BMJ 2013; 346 doi: http://dx.doi.org/10.1136/bmj.f3307 (Published 21 May 2013) Cite this as: BMJ 2013;346:f3307
  1. Ingrid Torjesen
  1. 1London

Fears that the appointment of Nick Seddon as the new special adviser on health at Downing Street is a sign that the government is considering the introduction of copayments for NHS patients have been dismissed by senior health policy figures who know him well.

Before being invited to advise on health and social care as part of a new team led by Jo Johnson—the younger brother of London mayor Boris Johnson—Seddon was deputy director of the right wing think tank Reform, an organisation that promotes free market policies and small government.

Before joining Reform, Seddon—only in his mid-30s—was head of communications at Circle, the first private company to win a franchise to run an NHS hospital, Hinchingbrooke in Cambridgeshire.

Seddon has been reported to have argued that, based on international evidence, imposing charges for services such as seeing a general practitioner could be effective.1 He said this in 2012, when asked to comment by the BBC on a report from the Institute for Fiscal Studies. The report had concluded that the government needed to consider more radical steps because of rising demands on the NHS from the ageing population, such as introducing charging for some services, stopping low priority care, or raising taxes.2

Nick Bosanquet, professor of health policy at Imperial College London, and a member of Reform’s advisory board, said that fears about copayments were “quite misplaced.” “[Seddon] has said no more than Malcolm Grant [chair] of NHS England3—that at some point we may have to consider user charges—he didn’t say that that would be desirable or that it is going to happen soon, but realistically it may happen in the future,” he told the BMJ.

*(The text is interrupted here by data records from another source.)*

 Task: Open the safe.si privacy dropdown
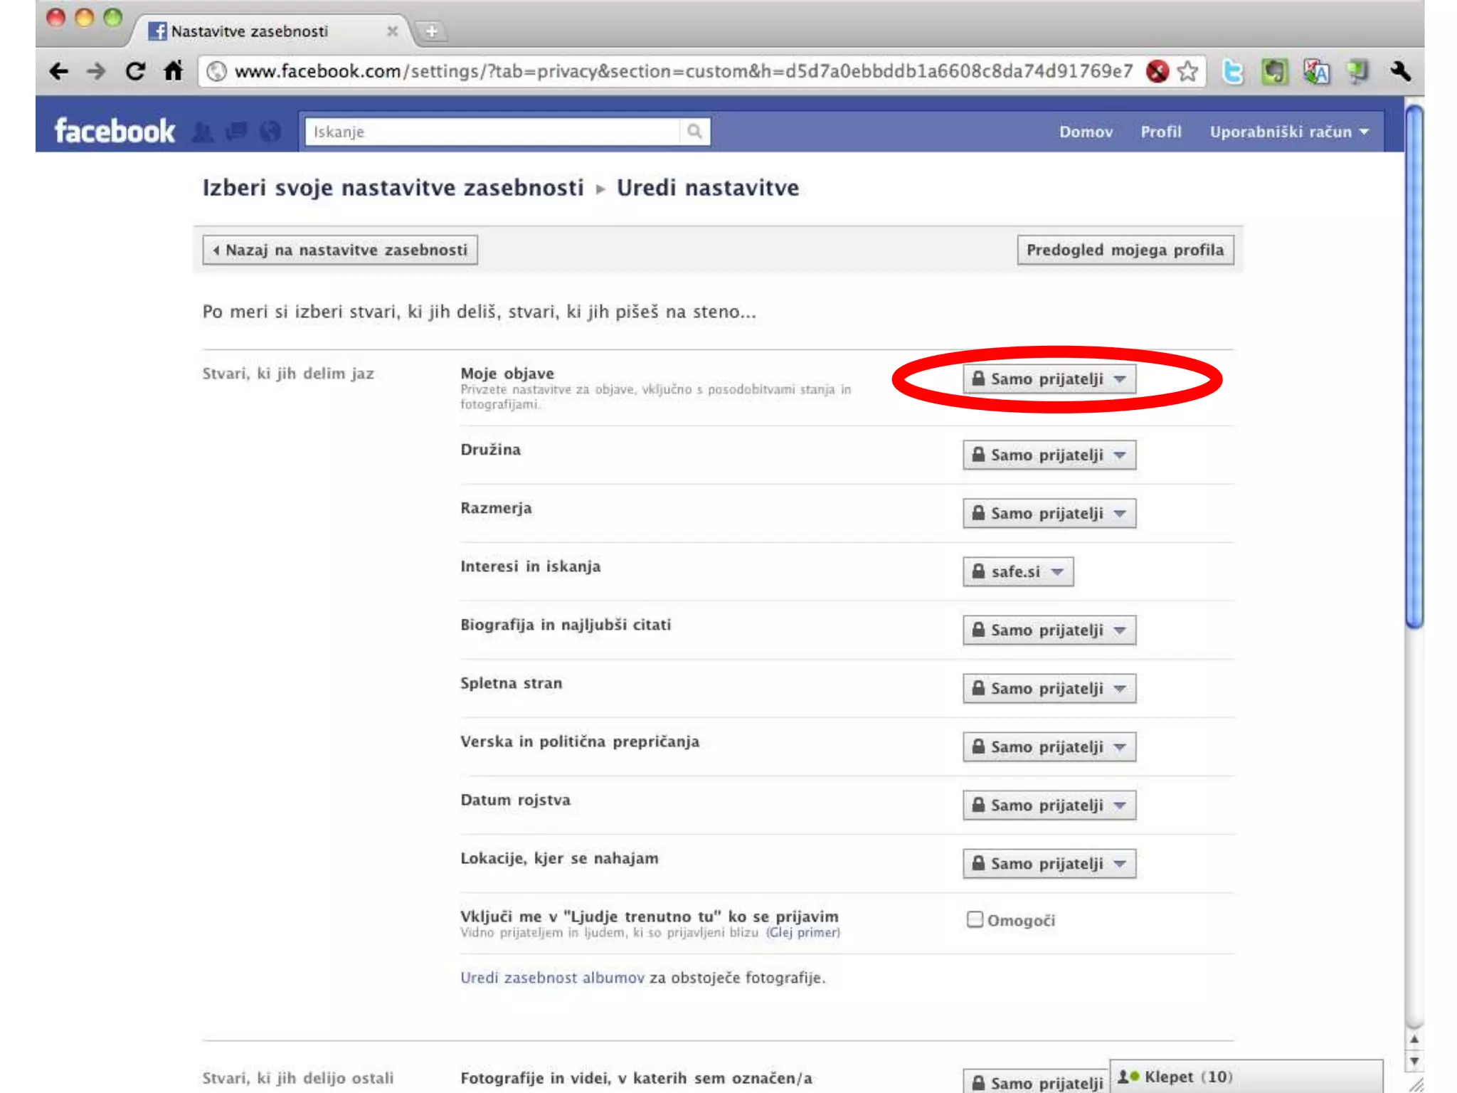coord(1018,571)
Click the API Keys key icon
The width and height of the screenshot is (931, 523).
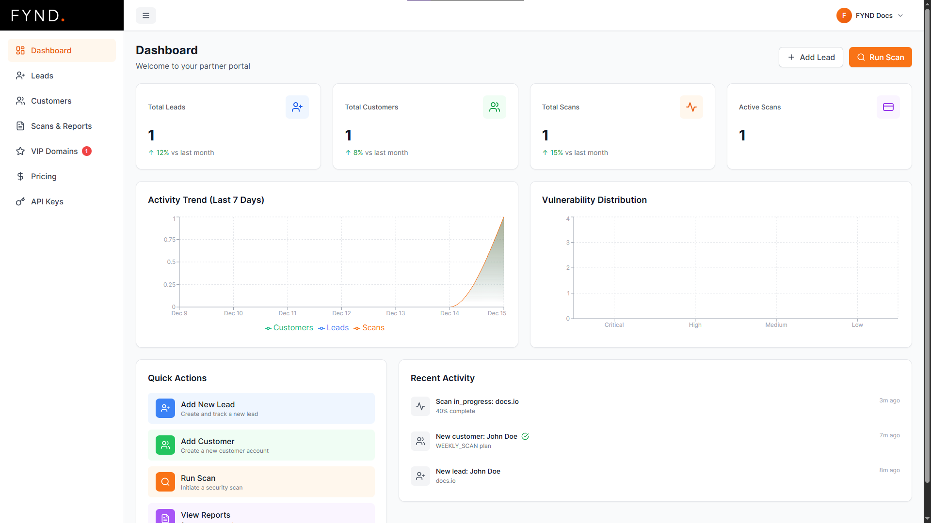[x=20, y=201]
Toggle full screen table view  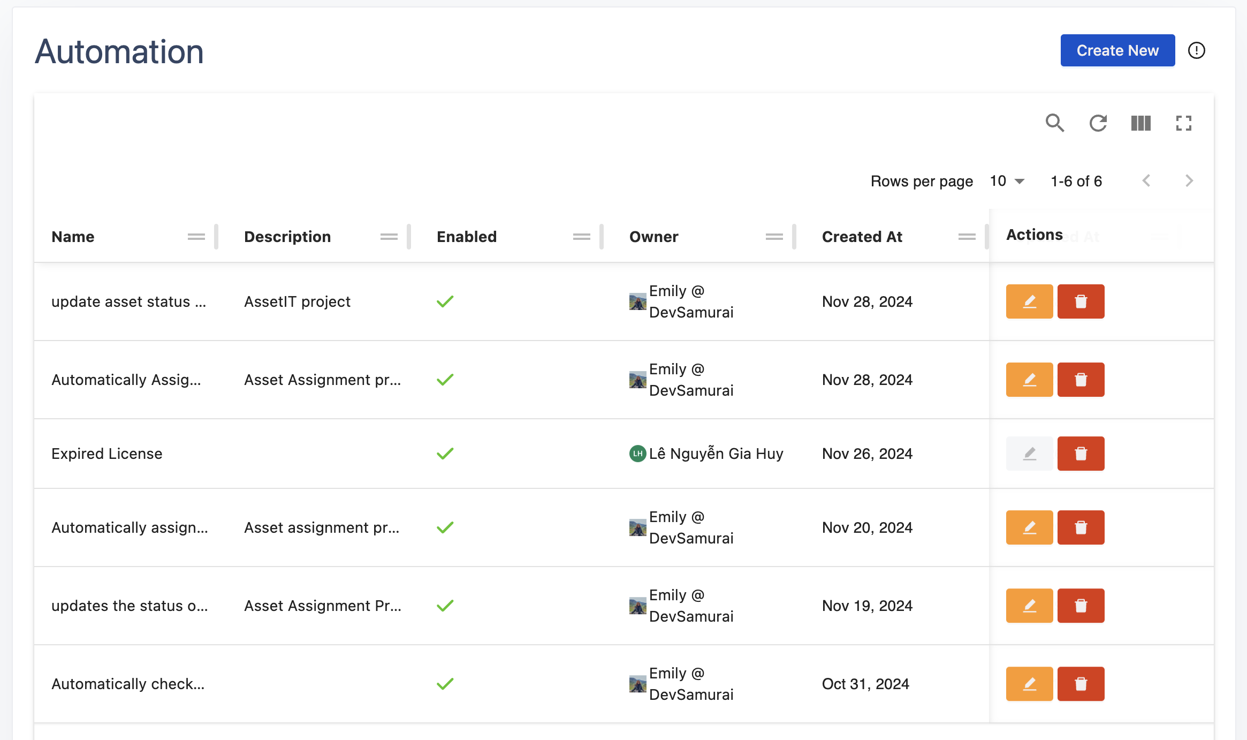tap(1183, 123)
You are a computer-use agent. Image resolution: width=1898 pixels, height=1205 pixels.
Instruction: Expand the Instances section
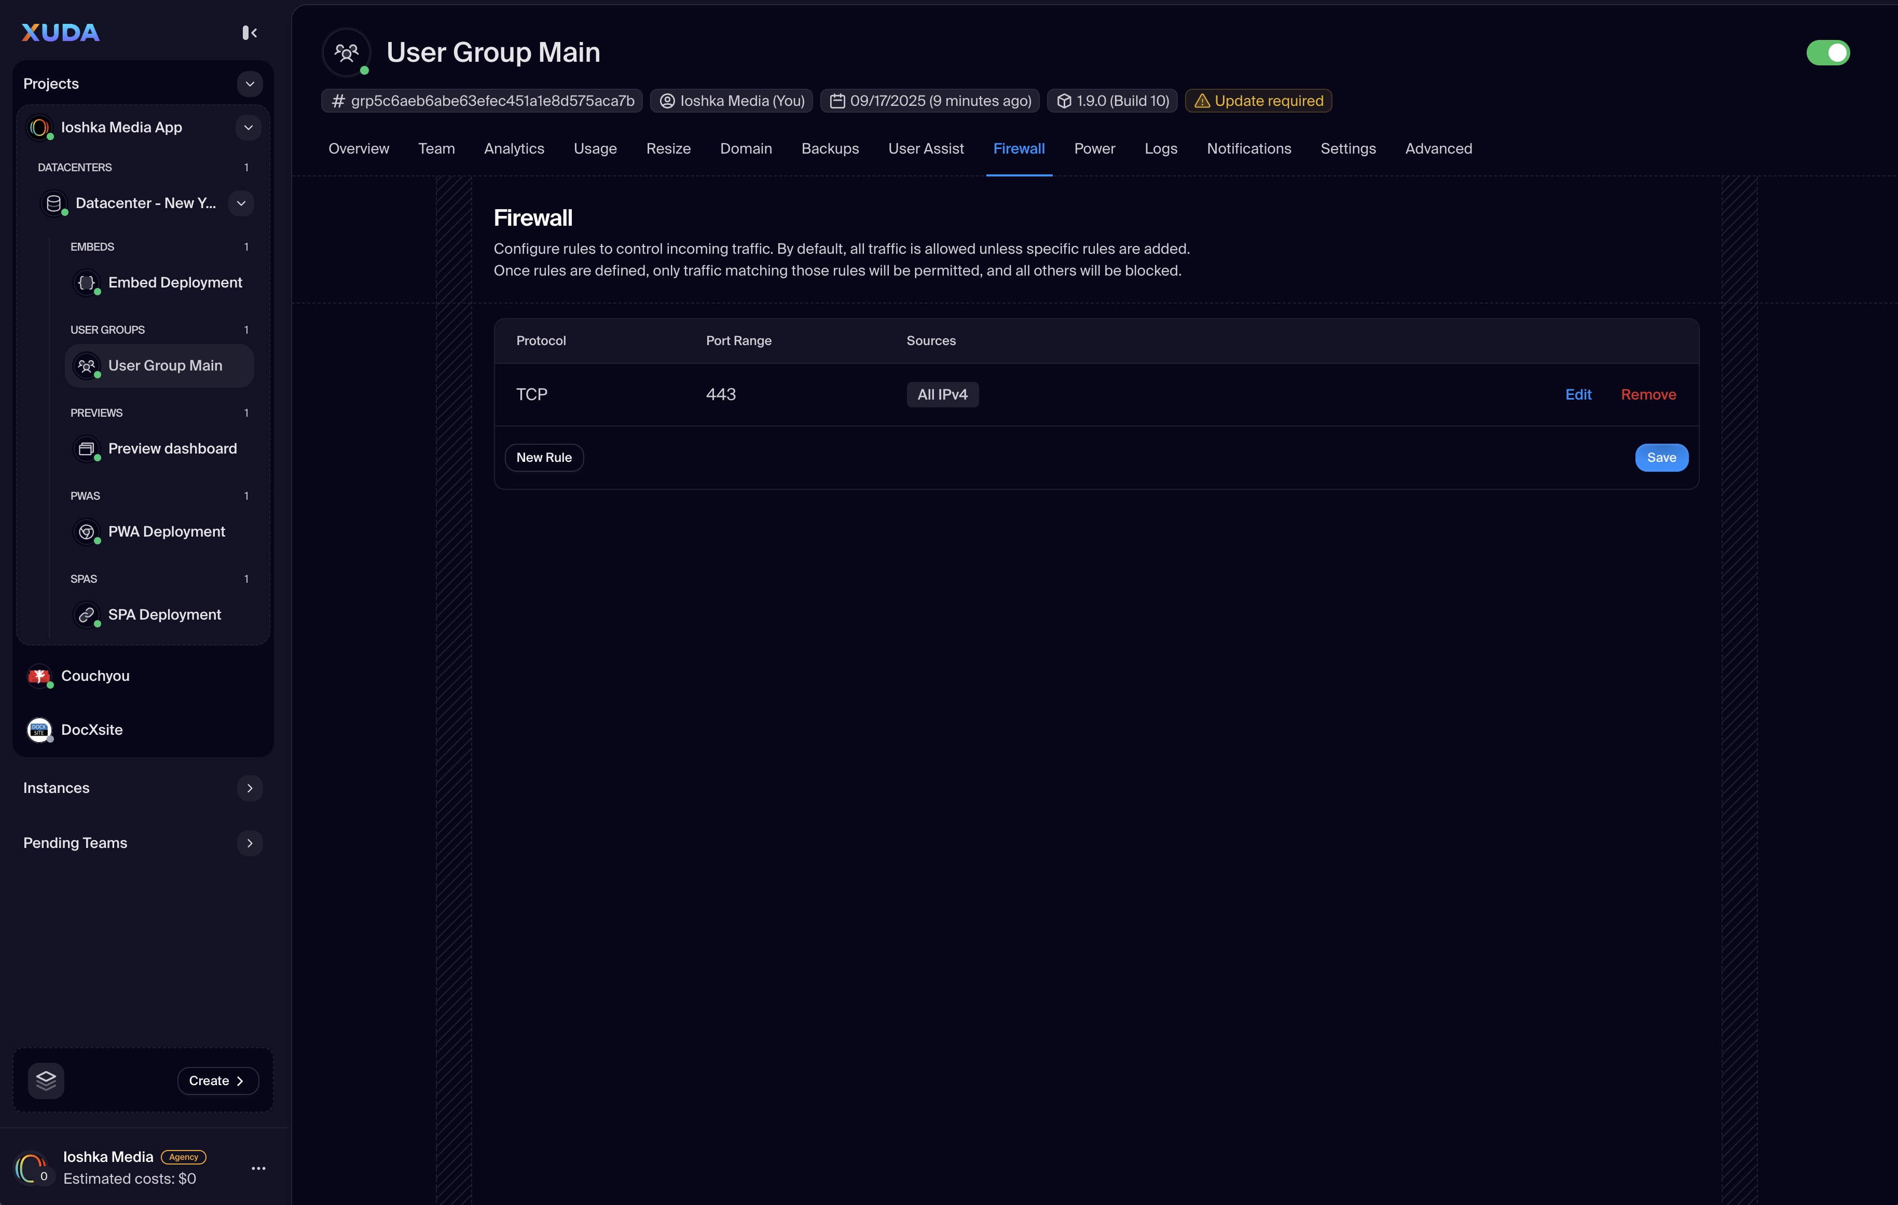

Seddon is an expert on innovation in health services and would bring some fresh and badly needed ideas for lowering costs, Bosanquet added. “He’s very keen on improving communication with patients and making it much easier for patients to get direct access to their [general practitioners] by telephone, email, and texting,” he said.

In an article for the Health Service Journal last year,4 Seddon wrote: “If we want the NHS to survive we will need to transform the relationship between the individual citizen and the state with personal technology aiding the exercise of personal power, control and accountability.” He added, “Services will need to be shaped around patients in a complete overhaul of the business model,” which included a reduced emphasis on hospital care, more care in community settings, use of new technology, personal budgets, and “helping services do more with less.” Part of this overhaul required workforce reforms, with local rather than national terms and conditions, and more skill mixed, team based working.5

Seddon has acknowledged that some hospitals need to close, but, as Bosanquet points out, he is not the first person to say this. The question is whether Seddon can drive the government into seeing this through where others have failed.

Paul Corrigan, a former special adviser to Tony Blair, said that the appointment was a good one. “His is a political appointment. This recognises that the prime minister needs political as well as policy advice on the NHS. Up until now, the position has been only one of policy advice, and in my experience this would limit the effectiveness of the position,” he said.

“Nick goes into this job knowing enough about real politics to recognise that he will never set government strategy for the NHS,” he added. “Those who say that his appointment will lead to a change in the fundamental funding principles of the NHS with more funding coming from copayments will be proved wrong. The Conservatives will go into the next election as they went into the last, pledging to maintain the basic funding principles of the NHS.”